## Text block
┄┄┄┄┄┄┄┄┄┄
Background: Cytoskeleton anchoring of conformational mutant-like p53 is prominent in
human senescent cells. The present research investigated the structural basis of vimentin cytoskeleton-
anchoring of human p53.
Method: GFP-fused wild type p53, mutant p53, those of the various truncated isoforms including
p53β and p47, were expressed in the vimentin-expressing cells: mouse fibroblasts, COS-7 cells,
young and senescent human fibroblasts, and HeLa cells (non-vimentin-expressing).
Result: A cancer-specific mutant p53V143A-GFP expressed in mouse fibroblasts, exclusively anchored
on the vimentin cytoskeleton. Class I mutant p53R175C-GFP and class II mutant
p53R175S-GFP localized in the nuclei of COS-7 cells. A class III mutant p53R175X-GFP (X: D, F,
W or Y), cancer-specific mutant p53V143A-GFP and p53R249S-GFP, exclusively anchored on the
vimentin cytoskeleton of COS-7 cells. The deletions of p53R249S and p53V143A at the Cterminus
(ΔC63) exclusively promoted the nuclear import of the deleted mutant p53 in COS-7 and
HeLa cells, whereas the deletions at the N-terminus (ΔN40) or C-terminus (ΔC33) were ineffective.
Thus, the cancer-specific mutant p53R249S and p53V143A adopt distinct mutant conformation and
thereby the C-terminal region (aa331-360) potently interacts with the vimentin cytoskeleton and
HeLa cells' cytoskeleton. Wild type p53-GFP exclusively localized in the nuclei of growing young
fibroblast, in contrast to the significant cytoplasmic retention in senescent human fibroblasts. The
deletion of p53 at the N-terminus or at the C-terminus (ΔN40 or ΔC63) results in a significant nuclear
import of the shorter isoforms, p53β and p47.
Conclusion: Senescent fibroblasts promote p53 to adopt a hotspot mutant like-conformation which
significantly overrides the nuclear import due to the potent cytoskeleton-anchoring. Interestingly,
the shorter p53 isoforms can escape from the cytoskeleton-anchoring.
┄┄┄┄┄┄┄┄┄┄
## Requirement 1
In the abstract, which cells served as the non-vimentin-expressing cells?
## Requirement 2
Revise the abstract, starting with "Result: A cancer-specific" and going on through "(ΔC33) were ineffective.", so that "exclusively" is replaced with "solely".

## Source material
┄┄┄┄┄┄┄┄┄┄
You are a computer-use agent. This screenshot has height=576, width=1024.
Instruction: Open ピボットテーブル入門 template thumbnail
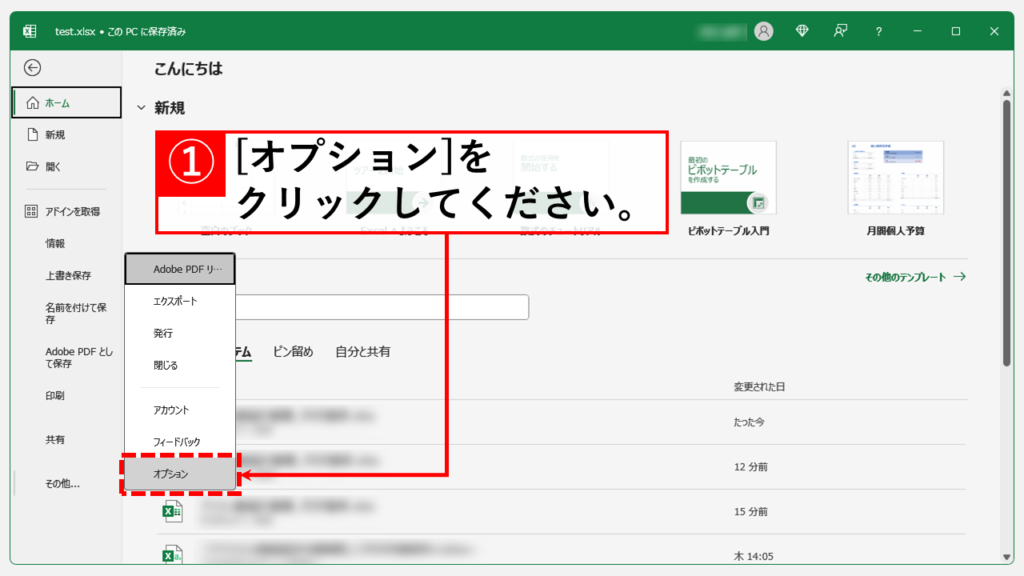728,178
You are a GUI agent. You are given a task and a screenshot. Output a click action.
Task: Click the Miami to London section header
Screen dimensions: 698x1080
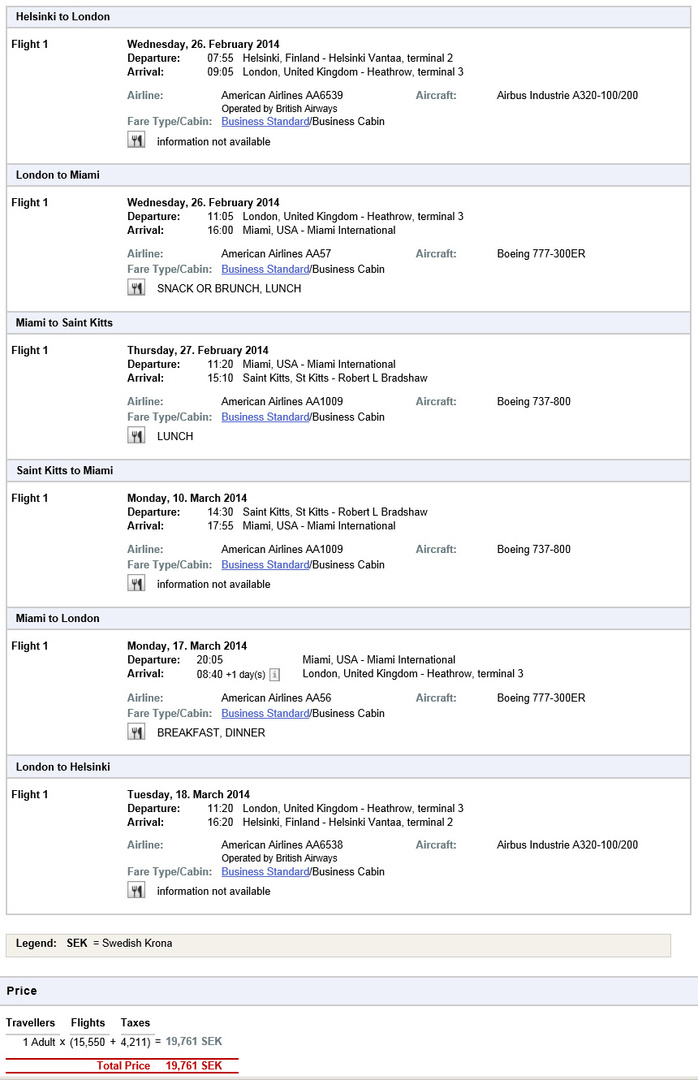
┄┄┄┄┄┄┄┄┄┄
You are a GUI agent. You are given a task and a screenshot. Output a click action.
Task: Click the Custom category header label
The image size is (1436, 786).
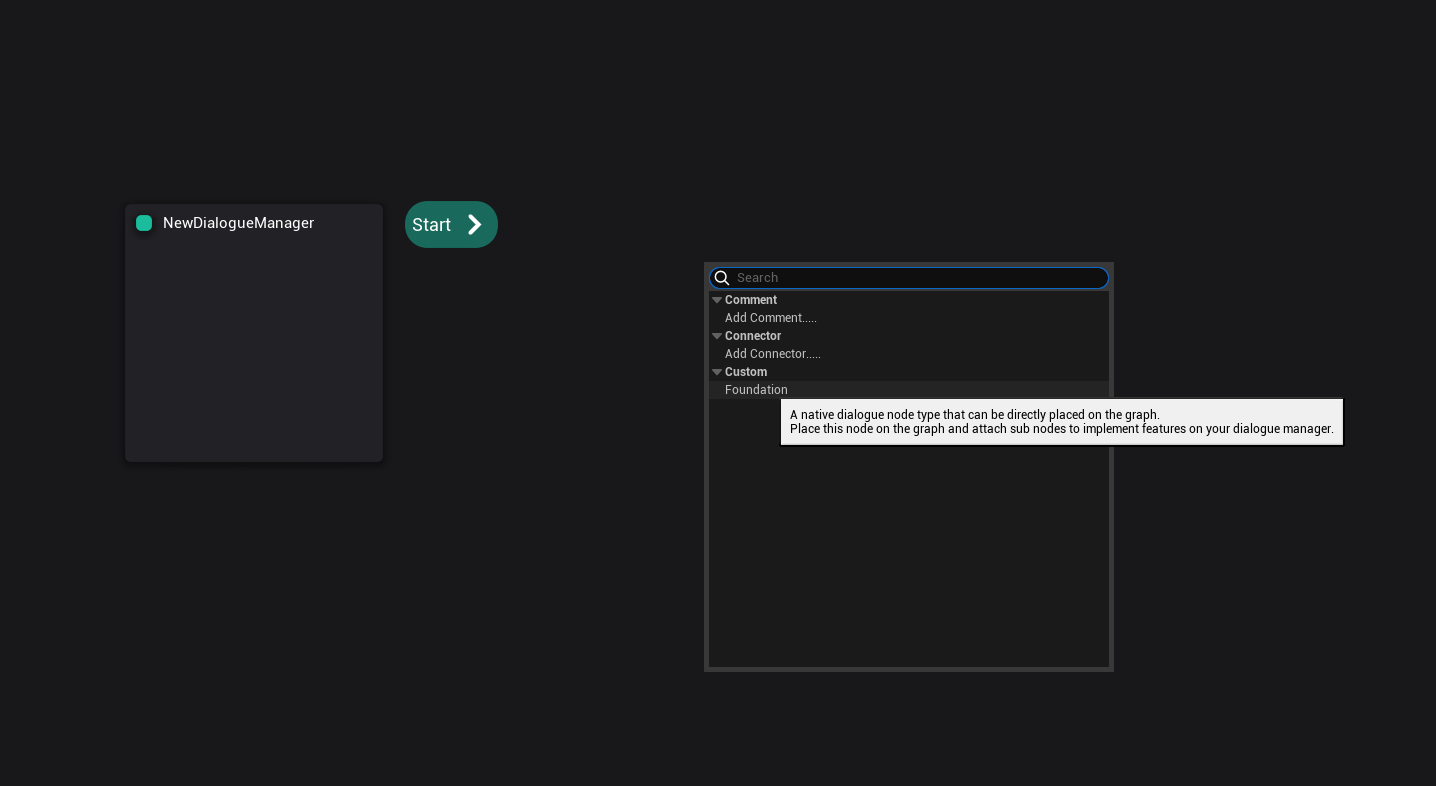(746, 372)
┄┄┄┄┄┄┄┄┄┄
## Worked solution 1
HeLa cells

## Worked solution 2
Result: A cancer-specific mutant p53V143A-GFP expressed in mouse fibroblasts, solely anchored
on the vimentin cytoskeleton. Class I mutant p53R175C-GFP and class II mutant
p53R175S-GFP localized in the nuclei of COS-7 cells. A class III mutant p53R175X-GFP (X: D, F,
W or Y), cancer-specific mutant p53V143A-GFP and p53R249S-GFP, solely anchored on the
vimentin cytoskeleton of COS-7 cells. The deletions of p53R249S and p53V143A at the Cterminus
(ΔC63) solely promoted the nuclear import of the deleted mutant p53 in COS-7 and
HeLa cells, whereas the deletions at the N-terminus (ΔN40) or C-terminus (ΔC33) were ineffective.